Faye L. Booth said...

Thank you kindly. I try my best! (I was about to quote that line from Blackadder about getting one's breath back and then trying again, but it seems a tad unprofessional, so perhaps not.)

I've been really pleased with the positive reception CTM's had from older readers. My Mum made a good point about it, actually - namely that the older generations of today were around in the 1960s and 70s, so perhaps we don't give them enough credit for their ability to adapt to changes in the way society views certain things!


Unknown said...

I once wrote a very raunchy novel. An editor of romantic titles (in the process of rejecting it, obviously) told me that the only good bits were the sex scenes. Apparently it was highly unusual for a writer to get the sex right and not the plot, dialogue or characters.

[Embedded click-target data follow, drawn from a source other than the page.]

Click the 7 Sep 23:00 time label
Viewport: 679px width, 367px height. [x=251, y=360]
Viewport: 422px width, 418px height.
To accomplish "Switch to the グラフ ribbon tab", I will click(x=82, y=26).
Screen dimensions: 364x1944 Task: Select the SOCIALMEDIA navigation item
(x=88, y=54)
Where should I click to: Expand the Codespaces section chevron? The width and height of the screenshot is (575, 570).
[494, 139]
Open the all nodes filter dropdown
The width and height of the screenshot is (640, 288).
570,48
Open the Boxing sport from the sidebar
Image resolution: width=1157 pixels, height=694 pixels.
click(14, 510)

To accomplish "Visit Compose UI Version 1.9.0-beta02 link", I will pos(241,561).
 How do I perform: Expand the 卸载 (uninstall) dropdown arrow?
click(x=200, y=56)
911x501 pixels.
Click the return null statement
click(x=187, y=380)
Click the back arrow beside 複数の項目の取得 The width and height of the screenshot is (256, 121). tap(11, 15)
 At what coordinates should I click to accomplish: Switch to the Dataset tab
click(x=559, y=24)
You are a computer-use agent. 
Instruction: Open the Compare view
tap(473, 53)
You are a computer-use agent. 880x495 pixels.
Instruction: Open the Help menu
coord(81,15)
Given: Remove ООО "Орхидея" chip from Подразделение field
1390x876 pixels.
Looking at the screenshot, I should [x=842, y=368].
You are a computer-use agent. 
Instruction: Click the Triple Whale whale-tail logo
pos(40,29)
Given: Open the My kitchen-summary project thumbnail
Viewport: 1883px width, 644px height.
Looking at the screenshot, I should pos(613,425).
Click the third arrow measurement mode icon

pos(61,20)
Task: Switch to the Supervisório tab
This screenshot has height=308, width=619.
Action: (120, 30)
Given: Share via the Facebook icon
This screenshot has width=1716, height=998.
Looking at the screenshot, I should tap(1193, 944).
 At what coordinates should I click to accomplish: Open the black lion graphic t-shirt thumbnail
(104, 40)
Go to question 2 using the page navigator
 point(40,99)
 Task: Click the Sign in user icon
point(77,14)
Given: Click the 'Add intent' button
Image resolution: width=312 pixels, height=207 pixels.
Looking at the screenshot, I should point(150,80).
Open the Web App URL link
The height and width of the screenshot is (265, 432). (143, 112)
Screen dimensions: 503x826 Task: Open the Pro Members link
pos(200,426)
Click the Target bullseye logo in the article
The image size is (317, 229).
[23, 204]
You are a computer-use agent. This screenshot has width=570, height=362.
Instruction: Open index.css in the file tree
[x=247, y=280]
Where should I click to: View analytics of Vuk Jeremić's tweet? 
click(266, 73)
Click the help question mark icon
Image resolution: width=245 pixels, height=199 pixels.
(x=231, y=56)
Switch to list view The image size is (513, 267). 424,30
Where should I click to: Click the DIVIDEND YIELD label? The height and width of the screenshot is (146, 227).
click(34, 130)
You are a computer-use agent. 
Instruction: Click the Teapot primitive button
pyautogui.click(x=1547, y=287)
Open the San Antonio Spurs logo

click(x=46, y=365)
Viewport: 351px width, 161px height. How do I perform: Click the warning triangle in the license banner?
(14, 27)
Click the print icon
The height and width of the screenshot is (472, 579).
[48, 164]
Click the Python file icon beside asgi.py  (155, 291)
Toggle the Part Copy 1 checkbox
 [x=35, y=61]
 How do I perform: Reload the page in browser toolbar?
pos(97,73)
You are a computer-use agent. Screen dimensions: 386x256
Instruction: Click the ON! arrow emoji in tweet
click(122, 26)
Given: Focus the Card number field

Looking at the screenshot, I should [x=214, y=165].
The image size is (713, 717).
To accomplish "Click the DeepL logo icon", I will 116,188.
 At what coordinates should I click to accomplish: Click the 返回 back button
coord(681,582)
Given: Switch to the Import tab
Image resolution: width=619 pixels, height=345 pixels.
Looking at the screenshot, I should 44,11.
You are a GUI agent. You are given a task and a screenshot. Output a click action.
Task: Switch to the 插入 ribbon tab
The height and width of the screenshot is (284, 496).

I think this says something meaningful about me.

Faye L. Booth said...

Aliya - reminds me of a conversation I had with the lovely Diane at Magna. During the course of the conversation, we discovered that our birthdays are not that far apart, and Diane said, "Oh, so you're a Scorpio, then? Explains a lot."

Why do people keep saying that to me?!

Tim Stretton said...

In a 'certain kind' of fiction, realistic plot, character and dialogue are seen as unwelcome distractions from the core business of rutting... a decent agent could surely have sold the book!

David Isaak said...

I dunno, Tim--I had an agent tell me that a book of mine had "too much sex and drugs (not that I object in principle to either)..."

Hey, c'mon--the book was set in 1969!

I love writing sex and violence, largely because it is challenging to make them fresh and, as you say, of one with the book.

I think sex is far easier in first-person, because it solves the 'naming of parts' problem; you just use the narrator's terminology and it ought to be of a peice with the voice.

Third person close (or subjective) tends to be similar. But I can see that when you get into third person with a lot of distance the options present some real problems! (Though if I recall, Stephen King's book on writing has a few really offbeat examples that seem to work.)

And, yeah, Faye does write good sex.